【医業経営ニュース】 Vol.52「新型コロナウイルス感染症に係る特例の見直しについて」
今年1月に政府が方針を決定し発表したとおり、5月8日以降、新型コロナウイルス感染症の感染症法上の位置づけが季節性インフルエンザなどと同じ「5類」に移行することとなりました。
これに伴い、医療提供体制における各種対策・措置等について段階的な見直しが行われることとなりました。
■延期または休止等の措置が講じられていた業務の再開
2023年(令和5年)3月27日の事務連絡「医療法等において定期的に実施することが求められる業務等について(周知)」において、2020年(令和2年)5月12日の事務連絡「新型コロナウイルス感染症の影響に伴う医療法等において定期的に実施することが求められる業務等の取扱いについて」(以下「令和2年事務連絡」)が廃止されることが通知されました。
これにより、「令和2年事務連絡」において“延期または休止等の措置をして差し支えない”とされていた下記の業務の再開が各医療機関に対して求められることとなります。
「令和2年事務連絡」において延期または休止等の措置が講じられていた研修・委員会等 ・医療安全に係る職員研修 ・医薬品の安全使用に係る職員研修 ・診療用放射線の安全利用に係る職員研修 ・医療機器の安全使用に係る職員研修 ・医療安全管理委員会 等 |
なお、これらの活動については従前通り、“オンラインで行う等の対応も可能である”旨が定められています。
■診療報酬上の特例の見直し
2023年(令和5年)3月31日付の事務連絡「新型コロナウイルス感染症の感染症法上の位置づけの変更に伴う新型コロナウイルス感染症に係る診療報酬上の臨時的な取扱いについて」において、これまでの事務連絡「新型コロナウイルス感染症に係る診療報酬上の臨時的な取扱いについて」において示されていた診療報酬上の特例が、今年5月8日以降変更となることが示されました。
その中でも【医科診療報酬点数表に関する特例】に関して、以下にポイントをまとめておりますので参照ください。
(注:下表中の“感染症”という表記は、斜体表示のもの を除きいずれも“新型コロナウイルス感染症”を示す。)

**取り組む課題**
上の記事によると、医療安全に係る職員研修などの業務の再開が各医療機関に求められるのはなぜですか。記事に書かれている理由を説明してください。

**利用可能なデータ**
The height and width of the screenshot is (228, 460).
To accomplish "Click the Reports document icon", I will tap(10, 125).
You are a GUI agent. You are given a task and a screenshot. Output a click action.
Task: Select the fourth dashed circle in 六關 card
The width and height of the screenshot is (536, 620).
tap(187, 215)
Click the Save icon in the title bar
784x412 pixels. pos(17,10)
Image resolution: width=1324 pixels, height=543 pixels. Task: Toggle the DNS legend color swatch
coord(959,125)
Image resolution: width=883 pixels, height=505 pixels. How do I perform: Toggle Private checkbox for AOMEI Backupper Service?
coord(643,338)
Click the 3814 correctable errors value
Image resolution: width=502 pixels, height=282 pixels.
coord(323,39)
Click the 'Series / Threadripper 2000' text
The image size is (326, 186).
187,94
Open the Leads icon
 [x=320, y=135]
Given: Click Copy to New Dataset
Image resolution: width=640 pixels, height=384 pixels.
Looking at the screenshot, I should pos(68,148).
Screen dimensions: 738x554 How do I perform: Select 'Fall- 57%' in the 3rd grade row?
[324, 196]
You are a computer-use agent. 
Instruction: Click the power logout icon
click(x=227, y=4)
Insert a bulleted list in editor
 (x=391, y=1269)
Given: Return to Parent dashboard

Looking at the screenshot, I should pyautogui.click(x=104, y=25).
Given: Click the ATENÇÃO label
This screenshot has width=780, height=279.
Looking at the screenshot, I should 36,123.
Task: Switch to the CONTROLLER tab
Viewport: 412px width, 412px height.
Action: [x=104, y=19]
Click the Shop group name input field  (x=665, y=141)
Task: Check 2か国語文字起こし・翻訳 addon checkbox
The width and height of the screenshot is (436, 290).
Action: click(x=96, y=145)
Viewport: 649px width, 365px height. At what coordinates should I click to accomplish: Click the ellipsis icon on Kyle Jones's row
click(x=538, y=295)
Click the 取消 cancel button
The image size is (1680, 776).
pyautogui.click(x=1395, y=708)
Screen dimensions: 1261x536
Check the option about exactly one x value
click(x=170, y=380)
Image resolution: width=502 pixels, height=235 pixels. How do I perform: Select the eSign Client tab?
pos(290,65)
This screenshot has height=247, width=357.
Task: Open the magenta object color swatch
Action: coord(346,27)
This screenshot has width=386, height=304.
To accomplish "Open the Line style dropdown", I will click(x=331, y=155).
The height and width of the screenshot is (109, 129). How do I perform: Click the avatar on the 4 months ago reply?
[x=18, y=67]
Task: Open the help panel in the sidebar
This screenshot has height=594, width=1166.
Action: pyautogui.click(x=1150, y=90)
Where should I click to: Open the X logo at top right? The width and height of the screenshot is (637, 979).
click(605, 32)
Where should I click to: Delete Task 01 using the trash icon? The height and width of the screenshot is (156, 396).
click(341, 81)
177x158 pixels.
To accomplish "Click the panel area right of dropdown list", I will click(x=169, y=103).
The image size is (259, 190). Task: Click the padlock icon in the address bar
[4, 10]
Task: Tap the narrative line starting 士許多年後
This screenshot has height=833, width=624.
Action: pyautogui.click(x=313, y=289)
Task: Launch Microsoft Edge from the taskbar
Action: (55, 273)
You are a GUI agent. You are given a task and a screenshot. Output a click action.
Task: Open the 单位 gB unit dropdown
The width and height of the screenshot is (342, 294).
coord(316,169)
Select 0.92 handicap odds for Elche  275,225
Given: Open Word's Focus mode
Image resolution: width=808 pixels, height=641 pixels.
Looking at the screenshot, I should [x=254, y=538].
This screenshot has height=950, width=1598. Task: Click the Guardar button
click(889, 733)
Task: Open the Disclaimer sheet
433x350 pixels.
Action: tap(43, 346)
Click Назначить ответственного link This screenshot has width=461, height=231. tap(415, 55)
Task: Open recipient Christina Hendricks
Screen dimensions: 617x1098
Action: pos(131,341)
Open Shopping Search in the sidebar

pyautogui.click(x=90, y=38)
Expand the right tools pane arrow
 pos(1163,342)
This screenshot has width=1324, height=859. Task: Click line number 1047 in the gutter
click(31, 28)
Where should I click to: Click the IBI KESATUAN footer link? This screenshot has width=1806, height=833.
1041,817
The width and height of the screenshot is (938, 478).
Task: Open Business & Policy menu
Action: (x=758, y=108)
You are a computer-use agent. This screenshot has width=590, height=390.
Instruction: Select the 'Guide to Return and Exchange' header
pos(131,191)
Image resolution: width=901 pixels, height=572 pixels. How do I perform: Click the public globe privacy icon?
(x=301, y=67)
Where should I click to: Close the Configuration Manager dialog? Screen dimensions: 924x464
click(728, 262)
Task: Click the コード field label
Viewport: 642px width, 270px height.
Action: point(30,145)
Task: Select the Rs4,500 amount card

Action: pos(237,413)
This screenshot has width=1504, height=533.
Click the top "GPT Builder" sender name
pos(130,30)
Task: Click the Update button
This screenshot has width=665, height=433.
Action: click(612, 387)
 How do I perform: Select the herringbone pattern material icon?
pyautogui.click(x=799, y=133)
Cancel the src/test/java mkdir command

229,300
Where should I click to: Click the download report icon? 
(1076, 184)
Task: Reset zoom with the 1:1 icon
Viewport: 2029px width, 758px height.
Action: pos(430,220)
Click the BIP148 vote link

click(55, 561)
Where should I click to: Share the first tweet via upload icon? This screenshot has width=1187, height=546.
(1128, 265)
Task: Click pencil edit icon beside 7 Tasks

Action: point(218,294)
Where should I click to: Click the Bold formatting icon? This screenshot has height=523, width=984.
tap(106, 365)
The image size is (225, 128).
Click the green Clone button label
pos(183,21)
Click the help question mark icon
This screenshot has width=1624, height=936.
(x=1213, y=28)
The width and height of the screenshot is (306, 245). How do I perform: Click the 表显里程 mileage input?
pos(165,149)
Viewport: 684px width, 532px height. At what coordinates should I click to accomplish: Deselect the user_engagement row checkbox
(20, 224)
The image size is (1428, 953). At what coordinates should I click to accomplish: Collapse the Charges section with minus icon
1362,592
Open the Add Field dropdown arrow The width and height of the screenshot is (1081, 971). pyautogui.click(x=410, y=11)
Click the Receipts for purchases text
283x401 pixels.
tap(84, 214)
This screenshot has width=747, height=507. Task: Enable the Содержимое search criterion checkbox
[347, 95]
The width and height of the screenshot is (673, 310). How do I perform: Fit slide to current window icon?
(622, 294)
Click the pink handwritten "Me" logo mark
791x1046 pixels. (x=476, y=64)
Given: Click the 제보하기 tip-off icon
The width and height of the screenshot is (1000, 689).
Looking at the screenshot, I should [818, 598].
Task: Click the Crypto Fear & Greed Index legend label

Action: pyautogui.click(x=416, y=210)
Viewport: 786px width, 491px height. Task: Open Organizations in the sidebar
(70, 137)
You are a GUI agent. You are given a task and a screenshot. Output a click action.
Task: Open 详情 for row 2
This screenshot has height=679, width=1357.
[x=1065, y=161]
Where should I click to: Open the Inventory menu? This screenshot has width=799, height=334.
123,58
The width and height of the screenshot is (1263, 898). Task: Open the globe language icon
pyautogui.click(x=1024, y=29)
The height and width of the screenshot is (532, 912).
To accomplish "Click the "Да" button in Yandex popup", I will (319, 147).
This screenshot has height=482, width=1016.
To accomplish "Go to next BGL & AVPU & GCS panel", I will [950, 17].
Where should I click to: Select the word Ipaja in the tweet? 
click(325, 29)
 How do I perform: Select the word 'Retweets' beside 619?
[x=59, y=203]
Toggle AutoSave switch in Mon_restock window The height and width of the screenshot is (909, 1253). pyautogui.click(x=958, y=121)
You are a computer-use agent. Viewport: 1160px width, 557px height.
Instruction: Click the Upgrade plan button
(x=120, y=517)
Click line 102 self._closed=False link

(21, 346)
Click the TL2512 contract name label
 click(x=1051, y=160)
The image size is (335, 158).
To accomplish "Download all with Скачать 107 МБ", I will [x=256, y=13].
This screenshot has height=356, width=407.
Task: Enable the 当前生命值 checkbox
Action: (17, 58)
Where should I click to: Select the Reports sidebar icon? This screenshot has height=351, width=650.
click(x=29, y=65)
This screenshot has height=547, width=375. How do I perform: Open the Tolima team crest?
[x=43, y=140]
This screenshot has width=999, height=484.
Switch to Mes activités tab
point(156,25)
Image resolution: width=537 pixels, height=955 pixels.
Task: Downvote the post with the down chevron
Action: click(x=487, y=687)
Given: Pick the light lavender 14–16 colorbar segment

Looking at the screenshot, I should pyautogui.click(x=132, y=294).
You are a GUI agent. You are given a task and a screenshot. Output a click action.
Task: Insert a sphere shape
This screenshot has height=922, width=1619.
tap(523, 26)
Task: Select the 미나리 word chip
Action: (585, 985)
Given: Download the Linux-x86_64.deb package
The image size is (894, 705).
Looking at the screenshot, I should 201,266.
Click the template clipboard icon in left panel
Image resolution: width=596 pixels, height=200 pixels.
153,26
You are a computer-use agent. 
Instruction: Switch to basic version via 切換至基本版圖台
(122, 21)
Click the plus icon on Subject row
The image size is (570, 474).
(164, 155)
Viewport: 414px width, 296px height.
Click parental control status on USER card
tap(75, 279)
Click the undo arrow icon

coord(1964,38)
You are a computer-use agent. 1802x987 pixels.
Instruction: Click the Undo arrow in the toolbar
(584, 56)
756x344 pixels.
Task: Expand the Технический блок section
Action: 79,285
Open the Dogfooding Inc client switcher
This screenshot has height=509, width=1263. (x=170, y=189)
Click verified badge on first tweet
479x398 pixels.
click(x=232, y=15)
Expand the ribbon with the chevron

**解答**
2023年(令和5年)3月27日の事務連絡「医療法等において定期的に実施することが求められる業務等について(周知)」で、2020年(令和2年)5月12日の事務連絡(「令和2年事務連絡」)の廃止が通知されたためです。これらの業務は、その「令和2年事務連絡」で延期または休止等の措置をして差し支えないとされていました。